(Problem requirements): Write out the data below exactly, from its first line to the line containing "Given: Open Immersive Reader for question 3", that line included.

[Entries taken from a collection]
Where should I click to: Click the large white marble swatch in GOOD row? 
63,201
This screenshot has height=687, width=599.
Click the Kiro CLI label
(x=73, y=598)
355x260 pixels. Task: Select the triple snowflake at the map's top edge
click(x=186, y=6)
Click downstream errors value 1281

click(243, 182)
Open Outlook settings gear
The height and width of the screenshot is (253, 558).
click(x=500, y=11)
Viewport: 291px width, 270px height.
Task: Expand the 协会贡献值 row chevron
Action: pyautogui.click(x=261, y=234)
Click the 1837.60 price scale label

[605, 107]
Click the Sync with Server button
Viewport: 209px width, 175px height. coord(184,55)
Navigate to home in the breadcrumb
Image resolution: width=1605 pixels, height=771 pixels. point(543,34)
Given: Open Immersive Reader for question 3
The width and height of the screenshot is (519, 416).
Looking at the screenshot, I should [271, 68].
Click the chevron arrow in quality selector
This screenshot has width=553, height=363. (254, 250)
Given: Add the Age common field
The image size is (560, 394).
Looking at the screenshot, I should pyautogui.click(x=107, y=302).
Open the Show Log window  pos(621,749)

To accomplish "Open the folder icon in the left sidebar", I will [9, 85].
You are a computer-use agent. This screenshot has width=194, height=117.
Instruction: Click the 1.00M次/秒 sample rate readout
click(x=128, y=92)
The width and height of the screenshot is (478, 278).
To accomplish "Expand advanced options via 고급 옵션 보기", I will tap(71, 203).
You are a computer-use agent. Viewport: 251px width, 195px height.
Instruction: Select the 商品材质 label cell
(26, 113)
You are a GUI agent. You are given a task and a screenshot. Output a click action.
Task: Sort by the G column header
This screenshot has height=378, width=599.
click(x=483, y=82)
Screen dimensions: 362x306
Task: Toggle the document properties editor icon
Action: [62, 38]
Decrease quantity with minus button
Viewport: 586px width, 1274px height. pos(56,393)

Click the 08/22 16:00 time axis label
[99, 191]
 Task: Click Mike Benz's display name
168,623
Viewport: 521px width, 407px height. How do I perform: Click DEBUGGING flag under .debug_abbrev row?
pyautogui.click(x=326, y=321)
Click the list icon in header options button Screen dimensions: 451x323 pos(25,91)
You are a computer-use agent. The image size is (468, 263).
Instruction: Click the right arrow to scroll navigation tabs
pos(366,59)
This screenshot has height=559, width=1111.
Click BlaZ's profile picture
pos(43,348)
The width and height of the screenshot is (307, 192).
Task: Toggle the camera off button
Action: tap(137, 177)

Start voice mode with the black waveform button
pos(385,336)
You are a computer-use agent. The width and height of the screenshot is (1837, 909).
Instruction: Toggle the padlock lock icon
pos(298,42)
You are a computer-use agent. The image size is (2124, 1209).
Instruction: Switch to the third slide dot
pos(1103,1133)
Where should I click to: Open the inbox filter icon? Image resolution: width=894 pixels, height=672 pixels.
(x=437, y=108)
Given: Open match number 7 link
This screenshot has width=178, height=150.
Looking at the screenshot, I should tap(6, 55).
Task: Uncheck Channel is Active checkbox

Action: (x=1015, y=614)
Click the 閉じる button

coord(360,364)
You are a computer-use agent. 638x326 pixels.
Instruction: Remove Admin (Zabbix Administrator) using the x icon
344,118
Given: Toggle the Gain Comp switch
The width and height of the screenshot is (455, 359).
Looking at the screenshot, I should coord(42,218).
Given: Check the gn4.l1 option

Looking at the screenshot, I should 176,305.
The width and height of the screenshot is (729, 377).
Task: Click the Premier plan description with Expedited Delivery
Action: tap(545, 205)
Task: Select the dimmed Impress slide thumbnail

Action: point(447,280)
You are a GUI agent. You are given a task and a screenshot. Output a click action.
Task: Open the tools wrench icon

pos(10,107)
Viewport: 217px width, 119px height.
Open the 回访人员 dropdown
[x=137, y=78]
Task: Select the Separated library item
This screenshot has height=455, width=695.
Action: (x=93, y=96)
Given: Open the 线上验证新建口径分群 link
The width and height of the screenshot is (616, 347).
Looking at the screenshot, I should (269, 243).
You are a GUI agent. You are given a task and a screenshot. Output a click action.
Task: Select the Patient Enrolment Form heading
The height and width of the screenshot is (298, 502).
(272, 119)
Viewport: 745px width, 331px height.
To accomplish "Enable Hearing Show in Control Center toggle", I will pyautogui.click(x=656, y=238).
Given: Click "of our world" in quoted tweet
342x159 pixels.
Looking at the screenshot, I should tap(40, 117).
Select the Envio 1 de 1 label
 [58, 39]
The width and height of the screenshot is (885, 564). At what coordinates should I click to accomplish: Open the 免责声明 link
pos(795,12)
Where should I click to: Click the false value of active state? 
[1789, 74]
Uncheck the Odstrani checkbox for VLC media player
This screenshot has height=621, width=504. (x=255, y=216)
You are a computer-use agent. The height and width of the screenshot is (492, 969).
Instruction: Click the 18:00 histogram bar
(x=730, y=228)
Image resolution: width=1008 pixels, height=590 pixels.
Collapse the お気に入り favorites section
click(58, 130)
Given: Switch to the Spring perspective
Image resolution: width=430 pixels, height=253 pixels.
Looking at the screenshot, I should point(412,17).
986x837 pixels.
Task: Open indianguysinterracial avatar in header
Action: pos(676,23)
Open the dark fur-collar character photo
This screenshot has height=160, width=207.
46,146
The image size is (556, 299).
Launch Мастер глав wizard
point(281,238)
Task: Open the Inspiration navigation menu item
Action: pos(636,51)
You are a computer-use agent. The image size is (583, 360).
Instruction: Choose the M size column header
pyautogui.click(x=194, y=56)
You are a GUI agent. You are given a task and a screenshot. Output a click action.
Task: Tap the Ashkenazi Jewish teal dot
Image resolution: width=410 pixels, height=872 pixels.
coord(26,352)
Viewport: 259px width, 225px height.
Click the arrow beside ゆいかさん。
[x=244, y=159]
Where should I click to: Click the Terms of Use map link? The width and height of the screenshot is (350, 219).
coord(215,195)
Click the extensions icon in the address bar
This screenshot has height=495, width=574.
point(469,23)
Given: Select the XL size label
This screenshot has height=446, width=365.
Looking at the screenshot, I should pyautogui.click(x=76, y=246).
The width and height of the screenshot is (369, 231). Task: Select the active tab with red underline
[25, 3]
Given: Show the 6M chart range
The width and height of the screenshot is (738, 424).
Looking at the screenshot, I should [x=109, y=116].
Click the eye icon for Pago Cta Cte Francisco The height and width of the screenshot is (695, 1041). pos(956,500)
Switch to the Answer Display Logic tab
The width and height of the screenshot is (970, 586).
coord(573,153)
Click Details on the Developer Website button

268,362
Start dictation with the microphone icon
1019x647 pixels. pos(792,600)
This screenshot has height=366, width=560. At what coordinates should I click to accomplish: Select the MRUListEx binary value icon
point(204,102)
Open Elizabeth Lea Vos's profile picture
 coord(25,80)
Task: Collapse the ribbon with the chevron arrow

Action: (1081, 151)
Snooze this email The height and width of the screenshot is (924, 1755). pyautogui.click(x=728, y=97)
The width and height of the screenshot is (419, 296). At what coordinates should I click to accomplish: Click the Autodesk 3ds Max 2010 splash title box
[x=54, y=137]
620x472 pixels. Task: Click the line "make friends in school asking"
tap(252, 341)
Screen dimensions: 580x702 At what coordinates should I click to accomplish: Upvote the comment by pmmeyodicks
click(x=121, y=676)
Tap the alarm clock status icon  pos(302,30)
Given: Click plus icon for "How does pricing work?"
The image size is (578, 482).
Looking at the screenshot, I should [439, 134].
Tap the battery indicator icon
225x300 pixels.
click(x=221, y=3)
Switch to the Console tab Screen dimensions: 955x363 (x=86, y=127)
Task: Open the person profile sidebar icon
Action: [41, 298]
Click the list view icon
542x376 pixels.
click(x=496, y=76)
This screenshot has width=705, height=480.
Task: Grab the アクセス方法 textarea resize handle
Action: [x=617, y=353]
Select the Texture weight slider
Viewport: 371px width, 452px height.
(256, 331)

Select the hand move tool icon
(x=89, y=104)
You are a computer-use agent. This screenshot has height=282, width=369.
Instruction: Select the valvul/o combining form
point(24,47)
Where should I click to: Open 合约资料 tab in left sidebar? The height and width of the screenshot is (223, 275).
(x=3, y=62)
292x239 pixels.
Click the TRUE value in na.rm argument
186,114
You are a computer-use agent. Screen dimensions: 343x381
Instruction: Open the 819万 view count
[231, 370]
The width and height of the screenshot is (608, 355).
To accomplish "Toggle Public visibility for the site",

(Result below):
Where should I click to: Click the large white marble swatch in GOOD row? 
63,201
This screenshot has height=687, width=599.
Click the Kiro CLI label
(x=73, y=598)
355x260 pixels. Task: Select the triple snowflake at the map's top edge
click(x=186, y=6)
Click downstream errors value 1281

click(243, 182)
Open Outlook settings gear
The height and width of the screenshot is (253, 558).
click(x=500, y=11)
Viewport: 291px width, 270px height.
Task: Expand the 协会贡献值 row chevron
Action: pyautogui.click(x=261, y=234)
Click the 1837.60 price scale label

[605, 107]
Click the Sync with Server button
Viewport: 209px width, 175px height. coord(184,55)
Navigate to home in the breadcrumb
Image resolution: width=1605 pixels, height=771 pixels. point(543,34)
Given: Open Immersive Reader for question 3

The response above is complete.